Und das Ziel dieser Darstellung? All die Anleihen aus den Schriften Israels zeigen, wie die Adressatinnen und Adressaten in der Kontinuität zu Israel stehen. Gleichzeitig ist das in Jesus Christus geschenkte Heil offen für alle Völker. Dass es so kommen musste, zeigt die Geschichte der Ausbreitung der Botschaft, die eben auch eine Geschichte der Konflikte und Brüche – auch und gerade mit Angehörigen des Volkes Gottes – ist. Das Buch und die herangezogenen Schriften helfen zu verstehen, wie der Christusglaube zwar aus Israel entstanden ist, wie es nun aber zu dieser Trennung kam, obwohl es doch so viel Gemeinsames gibt.

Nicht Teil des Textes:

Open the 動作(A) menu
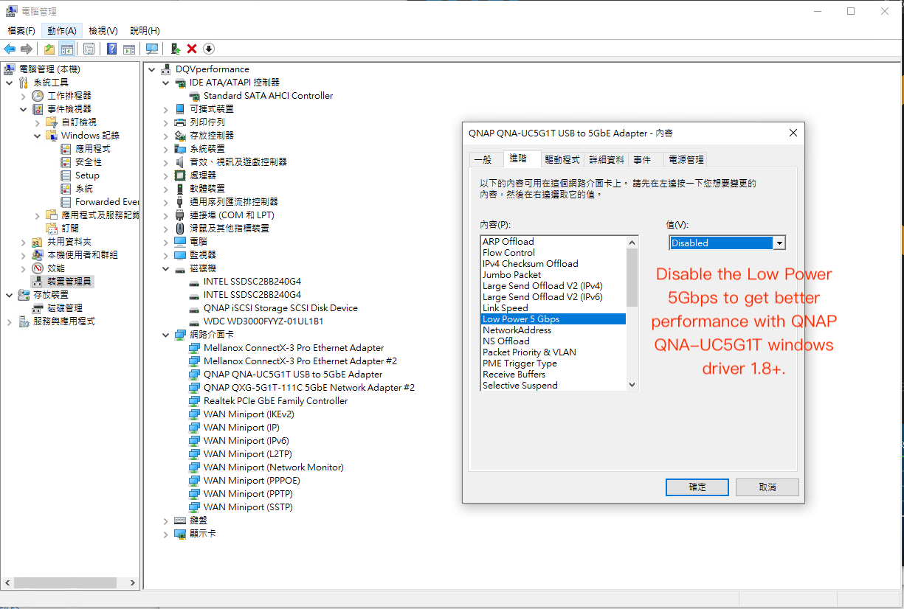 (61, 30)
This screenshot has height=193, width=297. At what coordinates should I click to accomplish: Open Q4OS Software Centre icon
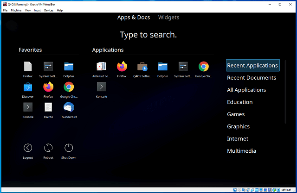[142, 67]
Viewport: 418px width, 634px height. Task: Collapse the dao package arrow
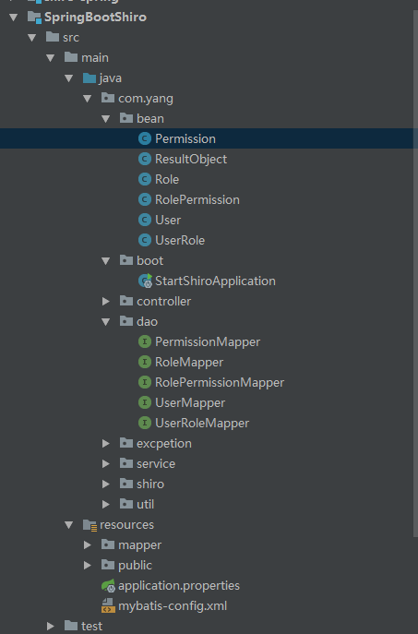coord(106,322)
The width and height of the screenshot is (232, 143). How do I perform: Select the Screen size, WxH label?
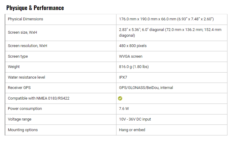pyautogui.click(x=22, y=32)
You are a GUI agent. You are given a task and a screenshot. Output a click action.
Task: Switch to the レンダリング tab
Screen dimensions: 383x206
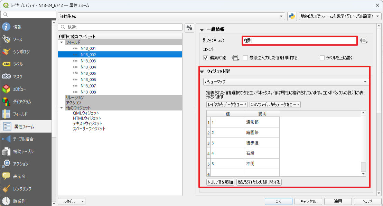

Auf dieser Grundlage können die Adressatinnen und Adressaten, die wohl zu einem nicht unbeträchtlichen Teil aus den nichtjüdischen Völkern stammten, sich selbst in die Geschichte einordnen, mit Hilfe dieser Gründungserzählung ihre Gegenwart verstehen und zugleich Perspektiven entwickeln. Wenn die eigene Gegenwart unsicher ist (vgl. Lk 1,4), kann Geschichte dazu verhelfen, Identität zu klären, indem sie über die eigene Herkunft Rechenschaft ablegt. Das versucht die Apostelgeschichte.